> Saved data entries
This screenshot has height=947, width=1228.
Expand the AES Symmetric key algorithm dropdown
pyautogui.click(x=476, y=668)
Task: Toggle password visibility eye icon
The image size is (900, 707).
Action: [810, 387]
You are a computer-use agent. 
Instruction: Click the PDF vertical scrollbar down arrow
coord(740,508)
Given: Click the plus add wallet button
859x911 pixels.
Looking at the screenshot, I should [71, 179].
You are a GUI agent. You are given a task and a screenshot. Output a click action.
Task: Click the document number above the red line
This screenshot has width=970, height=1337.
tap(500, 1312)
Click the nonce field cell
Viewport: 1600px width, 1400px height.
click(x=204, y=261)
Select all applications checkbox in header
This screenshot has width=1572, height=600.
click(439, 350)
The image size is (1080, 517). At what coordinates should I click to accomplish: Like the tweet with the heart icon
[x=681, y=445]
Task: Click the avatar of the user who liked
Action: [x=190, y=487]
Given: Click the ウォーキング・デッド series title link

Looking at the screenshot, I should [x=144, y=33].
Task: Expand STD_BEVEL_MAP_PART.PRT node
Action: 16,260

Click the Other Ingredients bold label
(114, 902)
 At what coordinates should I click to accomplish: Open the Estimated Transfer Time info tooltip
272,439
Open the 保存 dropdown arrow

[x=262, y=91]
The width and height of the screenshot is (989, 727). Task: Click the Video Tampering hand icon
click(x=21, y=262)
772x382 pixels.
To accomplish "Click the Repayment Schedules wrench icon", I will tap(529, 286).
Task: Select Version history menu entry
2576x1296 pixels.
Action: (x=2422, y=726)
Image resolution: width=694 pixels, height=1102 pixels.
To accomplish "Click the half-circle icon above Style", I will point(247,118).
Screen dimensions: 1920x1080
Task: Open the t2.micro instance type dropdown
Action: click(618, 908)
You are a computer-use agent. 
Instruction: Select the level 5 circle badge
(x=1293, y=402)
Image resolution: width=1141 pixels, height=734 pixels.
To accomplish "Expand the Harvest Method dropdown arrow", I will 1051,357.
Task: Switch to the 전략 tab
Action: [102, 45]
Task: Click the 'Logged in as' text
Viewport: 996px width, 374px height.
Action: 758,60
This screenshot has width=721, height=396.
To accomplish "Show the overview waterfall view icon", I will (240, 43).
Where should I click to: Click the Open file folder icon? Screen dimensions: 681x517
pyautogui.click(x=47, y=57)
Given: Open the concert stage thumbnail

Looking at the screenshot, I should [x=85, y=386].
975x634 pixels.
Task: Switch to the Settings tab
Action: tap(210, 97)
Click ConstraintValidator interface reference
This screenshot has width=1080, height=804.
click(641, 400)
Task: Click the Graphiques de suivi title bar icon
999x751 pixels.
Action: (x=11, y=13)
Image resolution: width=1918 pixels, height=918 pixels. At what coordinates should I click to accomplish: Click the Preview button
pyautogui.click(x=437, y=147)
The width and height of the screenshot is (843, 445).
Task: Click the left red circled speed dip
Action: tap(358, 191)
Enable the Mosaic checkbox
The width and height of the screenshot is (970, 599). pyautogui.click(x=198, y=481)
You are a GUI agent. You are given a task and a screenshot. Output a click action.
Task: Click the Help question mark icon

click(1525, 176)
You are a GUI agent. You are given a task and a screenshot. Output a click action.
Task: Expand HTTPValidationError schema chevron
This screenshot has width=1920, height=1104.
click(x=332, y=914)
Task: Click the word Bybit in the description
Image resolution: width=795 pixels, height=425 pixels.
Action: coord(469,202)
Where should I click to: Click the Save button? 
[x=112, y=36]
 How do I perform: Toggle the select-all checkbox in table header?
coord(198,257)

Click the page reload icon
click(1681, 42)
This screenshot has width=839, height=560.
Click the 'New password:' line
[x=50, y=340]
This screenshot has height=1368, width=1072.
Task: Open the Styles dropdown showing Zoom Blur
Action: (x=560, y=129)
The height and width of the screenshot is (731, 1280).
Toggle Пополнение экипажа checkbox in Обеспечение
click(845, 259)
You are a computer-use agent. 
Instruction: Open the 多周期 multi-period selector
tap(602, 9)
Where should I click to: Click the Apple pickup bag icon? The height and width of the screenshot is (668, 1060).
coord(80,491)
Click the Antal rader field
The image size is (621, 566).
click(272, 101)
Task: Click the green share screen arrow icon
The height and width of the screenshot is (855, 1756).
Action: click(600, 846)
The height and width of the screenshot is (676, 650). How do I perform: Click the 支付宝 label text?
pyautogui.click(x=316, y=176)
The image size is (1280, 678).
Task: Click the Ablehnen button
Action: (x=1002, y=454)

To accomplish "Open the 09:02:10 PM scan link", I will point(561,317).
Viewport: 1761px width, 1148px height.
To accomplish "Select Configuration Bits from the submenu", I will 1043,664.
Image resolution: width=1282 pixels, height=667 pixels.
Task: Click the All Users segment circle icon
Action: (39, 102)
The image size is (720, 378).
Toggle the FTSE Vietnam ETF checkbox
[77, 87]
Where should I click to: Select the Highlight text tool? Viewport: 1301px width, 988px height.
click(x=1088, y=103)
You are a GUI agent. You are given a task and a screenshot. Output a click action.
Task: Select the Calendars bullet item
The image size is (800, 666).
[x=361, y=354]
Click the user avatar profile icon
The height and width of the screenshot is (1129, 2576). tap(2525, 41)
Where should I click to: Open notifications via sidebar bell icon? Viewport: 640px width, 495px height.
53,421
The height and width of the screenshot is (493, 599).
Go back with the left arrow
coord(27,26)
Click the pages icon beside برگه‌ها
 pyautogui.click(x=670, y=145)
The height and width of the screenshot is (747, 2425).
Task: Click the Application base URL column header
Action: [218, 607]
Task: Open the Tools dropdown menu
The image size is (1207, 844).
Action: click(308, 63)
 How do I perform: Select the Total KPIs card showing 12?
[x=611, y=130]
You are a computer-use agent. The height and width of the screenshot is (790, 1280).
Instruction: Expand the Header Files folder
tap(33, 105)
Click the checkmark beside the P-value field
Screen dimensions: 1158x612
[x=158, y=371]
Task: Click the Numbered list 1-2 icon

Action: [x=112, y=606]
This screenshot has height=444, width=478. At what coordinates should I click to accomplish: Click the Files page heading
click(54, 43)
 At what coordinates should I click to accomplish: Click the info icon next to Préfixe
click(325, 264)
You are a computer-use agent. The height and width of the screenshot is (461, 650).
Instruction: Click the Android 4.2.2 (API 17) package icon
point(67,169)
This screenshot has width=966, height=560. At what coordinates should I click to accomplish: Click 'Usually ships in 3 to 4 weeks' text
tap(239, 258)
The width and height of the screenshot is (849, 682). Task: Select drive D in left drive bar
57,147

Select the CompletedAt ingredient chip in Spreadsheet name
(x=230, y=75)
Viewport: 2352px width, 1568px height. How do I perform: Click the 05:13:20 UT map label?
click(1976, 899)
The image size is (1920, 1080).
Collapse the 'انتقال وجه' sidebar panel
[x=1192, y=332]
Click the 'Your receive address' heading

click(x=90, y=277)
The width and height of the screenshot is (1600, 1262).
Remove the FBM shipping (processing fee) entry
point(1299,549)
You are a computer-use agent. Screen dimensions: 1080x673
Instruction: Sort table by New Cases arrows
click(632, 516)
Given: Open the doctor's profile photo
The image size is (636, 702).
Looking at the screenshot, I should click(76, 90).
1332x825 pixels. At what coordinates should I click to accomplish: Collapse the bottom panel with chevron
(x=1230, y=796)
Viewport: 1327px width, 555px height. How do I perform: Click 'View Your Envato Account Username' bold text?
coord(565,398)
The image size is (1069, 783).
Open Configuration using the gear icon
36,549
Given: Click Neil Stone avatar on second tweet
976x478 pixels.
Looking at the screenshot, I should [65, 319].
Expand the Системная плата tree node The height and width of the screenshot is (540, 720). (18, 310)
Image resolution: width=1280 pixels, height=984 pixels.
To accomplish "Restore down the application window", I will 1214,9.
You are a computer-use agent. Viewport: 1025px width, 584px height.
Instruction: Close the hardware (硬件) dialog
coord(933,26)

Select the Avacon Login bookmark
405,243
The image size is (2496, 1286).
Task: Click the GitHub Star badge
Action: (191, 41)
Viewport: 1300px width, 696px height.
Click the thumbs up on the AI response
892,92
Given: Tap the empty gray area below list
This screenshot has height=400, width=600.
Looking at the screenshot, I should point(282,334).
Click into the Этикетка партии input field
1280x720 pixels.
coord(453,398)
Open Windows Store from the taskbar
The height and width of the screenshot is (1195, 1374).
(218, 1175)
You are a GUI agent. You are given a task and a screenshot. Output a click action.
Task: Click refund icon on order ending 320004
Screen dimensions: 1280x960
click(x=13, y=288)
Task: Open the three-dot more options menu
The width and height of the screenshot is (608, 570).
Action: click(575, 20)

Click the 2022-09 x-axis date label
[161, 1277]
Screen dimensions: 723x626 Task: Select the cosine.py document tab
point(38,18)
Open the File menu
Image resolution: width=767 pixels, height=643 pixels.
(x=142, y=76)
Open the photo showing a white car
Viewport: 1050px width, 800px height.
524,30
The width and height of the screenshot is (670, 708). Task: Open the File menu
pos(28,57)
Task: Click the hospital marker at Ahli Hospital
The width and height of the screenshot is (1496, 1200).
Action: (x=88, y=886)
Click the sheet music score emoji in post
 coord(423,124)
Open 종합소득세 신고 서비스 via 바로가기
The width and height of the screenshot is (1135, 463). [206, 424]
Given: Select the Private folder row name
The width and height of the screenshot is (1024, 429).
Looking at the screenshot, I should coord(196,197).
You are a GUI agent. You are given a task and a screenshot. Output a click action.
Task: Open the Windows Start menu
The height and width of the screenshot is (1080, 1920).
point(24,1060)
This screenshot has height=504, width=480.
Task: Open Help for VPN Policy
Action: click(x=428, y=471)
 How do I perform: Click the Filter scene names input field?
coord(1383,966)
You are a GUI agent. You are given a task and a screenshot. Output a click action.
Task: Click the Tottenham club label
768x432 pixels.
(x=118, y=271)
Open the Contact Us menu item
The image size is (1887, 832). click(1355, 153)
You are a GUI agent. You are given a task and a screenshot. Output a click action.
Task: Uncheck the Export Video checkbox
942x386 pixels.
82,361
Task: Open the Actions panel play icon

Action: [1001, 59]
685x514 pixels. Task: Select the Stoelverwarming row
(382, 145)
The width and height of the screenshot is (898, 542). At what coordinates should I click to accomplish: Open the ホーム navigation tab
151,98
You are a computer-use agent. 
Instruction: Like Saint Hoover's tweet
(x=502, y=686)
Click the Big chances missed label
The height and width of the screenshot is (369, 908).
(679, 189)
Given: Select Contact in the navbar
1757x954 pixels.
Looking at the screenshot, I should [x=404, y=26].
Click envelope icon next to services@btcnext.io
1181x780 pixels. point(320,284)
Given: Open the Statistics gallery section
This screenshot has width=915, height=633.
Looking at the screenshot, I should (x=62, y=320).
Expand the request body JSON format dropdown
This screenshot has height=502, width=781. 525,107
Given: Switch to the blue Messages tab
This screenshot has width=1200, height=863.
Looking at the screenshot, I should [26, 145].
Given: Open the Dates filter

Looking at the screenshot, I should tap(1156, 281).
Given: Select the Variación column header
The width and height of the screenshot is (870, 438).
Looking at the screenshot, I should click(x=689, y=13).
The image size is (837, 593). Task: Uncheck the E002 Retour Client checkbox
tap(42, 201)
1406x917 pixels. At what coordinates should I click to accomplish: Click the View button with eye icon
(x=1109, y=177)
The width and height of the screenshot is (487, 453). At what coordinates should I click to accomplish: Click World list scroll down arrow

> Written problem
Reproduce the records word for word, beginning at their first line and ending after the line that contains "click(x=21, y=262)".

> Solution for this exercise
This screenshot has height=947, width=1228.
Expand the AES Symmetric key algorithm dropdown
pyautogui.click(x=476, y=668)
Task: Toggle password visibility eye icon
The image size is (900, 707).
Action: [810, 387]
You are a computer-use agent. 
Instruction: Click the PDF vertical scrollbar down arrow
coord(740,508)
Given: Click the plus add wallet button
859x911 pixels.
Looking at the screenshot, I should [71, 179].
You are a GUI agent. You are given a task and a screenshot. Output a click action.
Task: Click the document number above the red line
This screenshot has width=970, height=1337.
tap(500, 1312)
Click the nonce field cell
Viewport: 1600px width, 1400px height.
click(x=204, y=261)
Select all applications checkbox in header
This screenshot has width=1572, height=600.
click(439, 350)
The image size is (1080, 517). At what coordinates should I click to accomplish: Like the tweet with the heart icon
[x=681, y=445]
Task: Click the avatar of the user who liked
Action: [x=190, y=487]
Given: Click the ウォーキング・デッド series title link

Looking at the screenshot, I should [x=144, y=33].
Task: Expand STD_BEVEL_MAP_PART.PRT node
Action: 16,260

Click the Other Ingredients bold label
(114, 902)
 At what coordinates should I click to accomplish: Open the Estimated Transfer Time info tooltip
272,439
Open the 保存 dropdown arrow

[x=262, y=91]
The width and height of the screenshot is (989, 727). Task: Click the Video Tampering hand icon
click(x=21, y=262)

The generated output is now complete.